I feel the most bang for your buck, time, and enjoyment, is to get a standalone radio, built with diversity features. Not just two receivers.

Moving forward AI will be incredible tool for diversity RX.

Icom did it right on the IC 7610 and IC 7760.

Two separate DIGI-SEL preselectors, two separate Band Pass Filter networks, feed two separate A/D converters into the FPGA, not just two Receivers. You need 2 ADCs for diversity reception.

NOTE Icom's IC 7760 sampling method, is called the Direct Sampling Superheterodyne method, at the bottom of this blog you should read the Icom Tec-report which outlines this in detail.

The IC7610 has synchronized ADCs using a single clock and customized VCXO used with the Master Clock for phase synchronous streams.

The 7610/7760 has an input for a 10 MHz reference signal for higher precision.

Direct Sampling means incoming RF signals are digitized by the Analog-to-Digital Converter and immediately processed by the FPGA (Field-Programmable Gate Array). This process greatly reduces distortion that naturally occurs in the various mixer stages found in traditional superhetrodyne receivers.

RF Direct Sampling System in the IC-7610 is capable of 110 dB RMDR, and the new IC7760 is even better. This performance gives you the ability to pull weak signals out of the noise of strong adjacent signals.
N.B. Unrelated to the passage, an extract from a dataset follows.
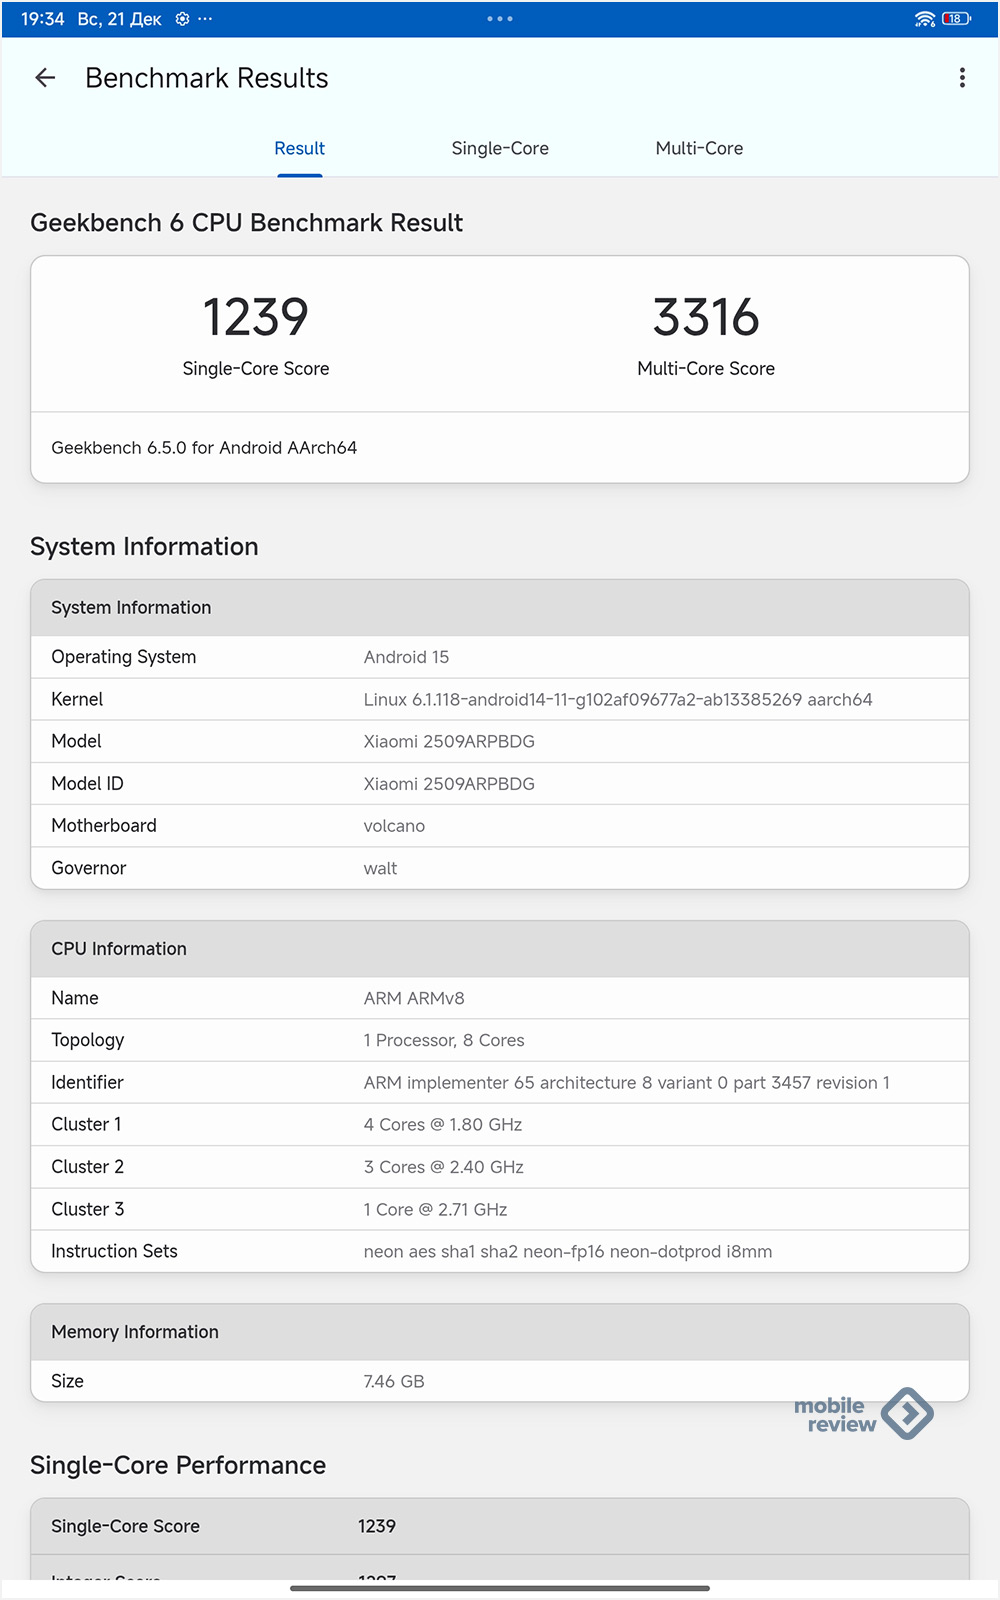Tap the three-dot handle at top center
This screenshot has height=1600, width=1000.
tap(500, 19)
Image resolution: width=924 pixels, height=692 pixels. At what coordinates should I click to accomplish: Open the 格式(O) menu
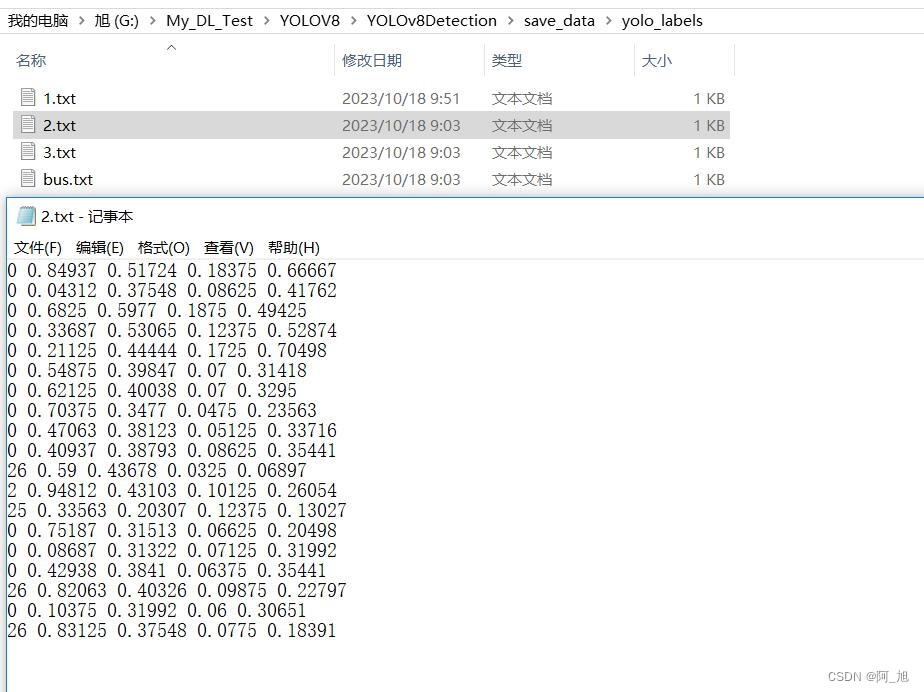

The DIGI-SEL preselectors are RF filters with sharp, narrow passband characteristics preventing Analog-to-Digital Converter overflow from large out-of-band signals when sampling the RF signals. Additionally the third and higher order IMD components are reduced. This is ideal when strong signals are received in a contest pile-up or from broadcast stations on adjacent frequencies or bands.

The IC-7610/7760 can output I/Q signals to a connected PC. Using the I/Q signals on the HDSDR (freeware), you can listen to received signals, or observe the spectrum scope on the PC to be used in combination with the LinRad software.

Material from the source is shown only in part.